Sur le plan international, les frontières du Soudan sont consolidées avec les colonies et les États voisins, en particulier avec la France après un incident armé à Fachoda, sur le Nil, en 1898. Durant la première Guerre mondiale, les Britanniques empêchent le Soudan de rejoindre l’Empire ottoman dans le camp allemand : ils donnent notamment des gages aux nationalistes soudanais en libérant Abd al-Rahman, le fils du Mahdi. Seul le sultan du Darfour et du Dar Massalit (un sultanat vassal apparu en 1870) lance le djihad contre les Anglais, ce qui lui vaut d’être éliminé en 1916. Trois ans plus tard, une convention anglo-française rattache au Tchad une partie du Dar Massalit, notamment ses territoires peuplés de Zaghawa. Le nationalisme égyptien s’étant exacerbé après la guerre, Londres s’accorde avec les chefs soudanais pour contrecarrer les prétentions du Caire, tout en s’efforçant de juguler une renaissance du mahdisme. A cette fin, un véritable « cordon sanitaire » est institué entre le Nord et le Sud, les déplacements de l’un à l’autre étant strictement réduits et encadrés.

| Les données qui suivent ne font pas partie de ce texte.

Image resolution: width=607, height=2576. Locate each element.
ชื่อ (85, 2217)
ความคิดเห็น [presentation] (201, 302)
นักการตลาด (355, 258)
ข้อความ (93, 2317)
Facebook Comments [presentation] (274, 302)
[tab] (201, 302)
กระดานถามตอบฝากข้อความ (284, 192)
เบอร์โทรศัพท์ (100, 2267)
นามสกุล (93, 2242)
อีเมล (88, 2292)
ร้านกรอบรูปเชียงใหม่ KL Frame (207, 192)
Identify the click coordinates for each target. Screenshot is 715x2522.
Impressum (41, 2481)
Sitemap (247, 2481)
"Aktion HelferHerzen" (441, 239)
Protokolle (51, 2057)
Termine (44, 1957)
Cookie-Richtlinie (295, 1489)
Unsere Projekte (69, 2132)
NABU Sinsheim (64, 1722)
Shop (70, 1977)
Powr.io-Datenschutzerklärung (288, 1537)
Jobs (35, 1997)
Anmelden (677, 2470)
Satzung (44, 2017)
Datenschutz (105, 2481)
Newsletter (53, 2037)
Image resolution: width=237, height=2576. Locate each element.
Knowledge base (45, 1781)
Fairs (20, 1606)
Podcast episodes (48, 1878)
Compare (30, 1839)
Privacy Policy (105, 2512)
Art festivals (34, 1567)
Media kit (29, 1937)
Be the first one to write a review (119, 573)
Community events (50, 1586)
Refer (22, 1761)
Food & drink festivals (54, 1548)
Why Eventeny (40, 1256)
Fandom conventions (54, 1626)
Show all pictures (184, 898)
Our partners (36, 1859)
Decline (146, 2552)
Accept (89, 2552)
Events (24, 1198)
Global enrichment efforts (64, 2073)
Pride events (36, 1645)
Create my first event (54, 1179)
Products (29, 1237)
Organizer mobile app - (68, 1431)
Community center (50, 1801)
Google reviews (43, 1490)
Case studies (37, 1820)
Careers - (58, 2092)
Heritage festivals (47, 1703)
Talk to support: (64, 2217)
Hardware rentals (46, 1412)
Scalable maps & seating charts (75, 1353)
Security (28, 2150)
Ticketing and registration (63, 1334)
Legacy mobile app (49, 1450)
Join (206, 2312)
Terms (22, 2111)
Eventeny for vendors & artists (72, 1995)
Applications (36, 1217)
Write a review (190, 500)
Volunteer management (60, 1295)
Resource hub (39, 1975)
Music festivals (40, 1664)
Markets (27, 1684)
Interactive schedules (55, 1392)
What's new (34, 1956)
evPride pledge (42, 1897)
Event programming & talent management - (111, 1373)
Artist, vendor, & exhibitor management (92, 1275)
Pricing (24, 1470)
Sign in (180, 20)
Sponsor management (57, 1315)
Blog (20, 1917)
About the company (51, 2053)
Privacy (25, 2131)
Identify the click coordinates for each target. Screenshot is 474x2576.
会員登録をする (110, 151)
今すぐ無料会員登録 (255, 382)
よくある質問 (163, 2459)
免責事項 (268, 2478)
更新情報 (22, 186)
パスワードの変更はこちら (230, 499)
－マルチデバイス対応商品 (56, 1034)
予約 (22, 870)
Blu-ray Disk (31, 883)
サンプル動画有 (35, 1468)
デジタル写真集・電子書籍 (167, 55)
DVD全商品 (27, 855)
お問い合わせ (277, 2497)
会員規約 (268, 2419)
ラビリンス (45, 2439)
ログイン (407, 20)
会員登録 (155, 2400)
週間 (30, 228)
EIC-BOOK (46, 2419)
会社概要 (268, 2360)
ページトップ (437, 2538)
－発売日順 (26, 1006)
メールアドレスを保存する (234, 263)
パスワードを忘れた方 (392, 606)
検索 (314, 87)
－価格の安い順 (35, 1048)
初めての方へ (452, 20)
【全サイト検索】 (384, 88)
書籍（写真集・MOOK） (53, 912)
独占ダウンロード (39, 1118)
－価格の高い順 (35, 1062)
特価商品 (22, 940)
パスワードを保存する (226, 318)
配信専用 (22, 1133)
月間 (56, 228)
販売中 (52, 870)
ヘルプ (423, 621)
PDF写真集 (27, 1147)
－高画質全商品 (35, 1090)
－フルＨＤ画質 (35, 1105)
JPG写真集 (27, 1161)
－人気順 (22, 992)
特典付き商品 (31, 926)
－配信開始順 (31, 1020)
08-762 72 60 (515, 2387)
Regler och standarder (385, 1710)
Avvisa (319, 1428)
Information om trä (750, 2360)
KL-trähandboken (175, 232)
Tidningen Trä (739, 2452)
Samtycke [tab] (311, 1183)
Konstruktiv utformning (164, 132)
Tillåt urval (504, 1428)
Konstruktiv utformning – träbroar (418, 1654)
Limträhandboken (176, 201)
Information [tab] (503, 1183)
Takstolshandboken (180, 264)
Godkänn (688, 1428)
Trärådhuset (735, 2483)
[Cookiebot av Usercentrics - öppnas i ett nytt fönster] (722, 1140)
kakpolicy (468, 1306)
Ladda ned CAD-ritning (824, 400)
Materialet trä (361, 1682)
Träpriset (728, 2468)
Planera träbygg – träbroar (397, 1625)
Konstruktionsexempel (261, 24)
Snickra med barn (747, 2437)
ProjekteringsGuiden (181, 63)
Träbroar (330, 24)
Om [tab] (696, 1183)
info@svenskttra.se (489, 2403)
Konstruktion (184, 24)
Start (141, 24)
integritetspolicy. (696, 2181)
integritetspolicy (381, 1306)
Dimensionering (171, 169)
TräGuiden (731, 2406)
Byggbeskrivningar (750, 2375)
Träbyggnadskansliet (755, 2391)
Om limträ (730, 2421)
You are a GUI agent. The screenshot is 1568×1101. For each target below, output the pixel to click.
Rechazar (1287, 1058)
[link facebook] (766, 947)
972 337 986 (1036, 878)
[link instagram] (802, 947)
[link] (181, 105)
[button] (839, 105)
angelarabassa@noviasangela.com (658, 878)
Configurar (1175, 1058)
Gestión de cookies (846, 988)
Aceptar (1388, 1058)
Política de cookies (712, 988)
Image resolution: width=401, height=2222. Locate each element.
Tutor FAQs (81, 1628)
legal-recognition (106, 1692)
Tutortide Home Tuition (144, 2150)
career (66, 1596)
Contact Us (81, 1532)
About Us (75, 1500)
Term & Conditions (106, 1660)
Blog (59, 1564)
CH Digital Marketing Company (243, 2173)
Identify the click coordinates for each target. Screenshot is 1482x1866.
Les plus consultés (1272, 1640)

Le condominium anglo-égyptien est reconduit en 1936, mais le contexte a changé, avec l’émergence de forces politiques. En 1942, un professeur, Ismail al-Azhari, et ses partisans, les Ashigga (« Frères ») prennent le contrôle du Congrès national des diplômés – une force regroupant les fonctionnaires soudanais – et militent en faveur d’une union avec l’Égypte. Les supporters d’Abd al-Rhaman vont plus loin : en 1945, ils fondent le parti Oumma qui réclame l’indépendance. Londres lâche du lest et institue une Assemblée législative qui, en 1952, vote en faveur de l’autonomie. Égyptiens et Britanniques se rallient d’autant plus à une autodétermination du Soudan que l’arrivée au pouvoir de Nasser en Egypte, en 1954, met fin à toute perspective d’union entre les deux pays. La République du Soudan devient indépendante le 1er janvier 1956.